Assignment ::
Reproduce word for word, from the entries below, the line with "This screenshot has width=1430, height=645.", the line with "You are a GUI", and every line between them, and nothing more.

Source material ::
***
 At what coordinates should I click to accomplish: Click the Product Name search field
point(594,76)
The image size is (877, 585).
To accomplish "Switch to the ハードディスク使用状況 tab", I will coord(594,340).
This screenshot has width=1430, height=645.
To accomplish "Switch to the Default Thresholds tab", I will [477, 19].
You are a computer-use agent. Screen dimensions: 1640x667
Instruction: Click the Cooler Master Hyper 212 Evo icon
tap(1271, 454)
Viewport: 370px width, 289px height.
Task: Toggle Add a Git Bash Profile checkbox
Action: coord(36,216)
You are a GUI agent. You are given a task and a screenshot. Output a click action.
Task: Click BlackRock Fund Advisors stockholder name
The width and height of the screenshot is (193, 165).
***
Answer to this exercise ::
This screenshot has width=1430, height=645.
To accomplish "Switch to the Default Thresholds tab", I will [477, 19].
You are a computer-use agent. Screen dimensions: 1640x667
Instruction: Click the Cooler Master Hyper 212 Evo icon
tap(1271, 454)
Viewport: 370px width, 289px height.
Task: Toggle Add a Git Bash Profile checkbox
Action: coord(36,216)
You are a GUI agent. You are given a task and a screenshot. Output a click action.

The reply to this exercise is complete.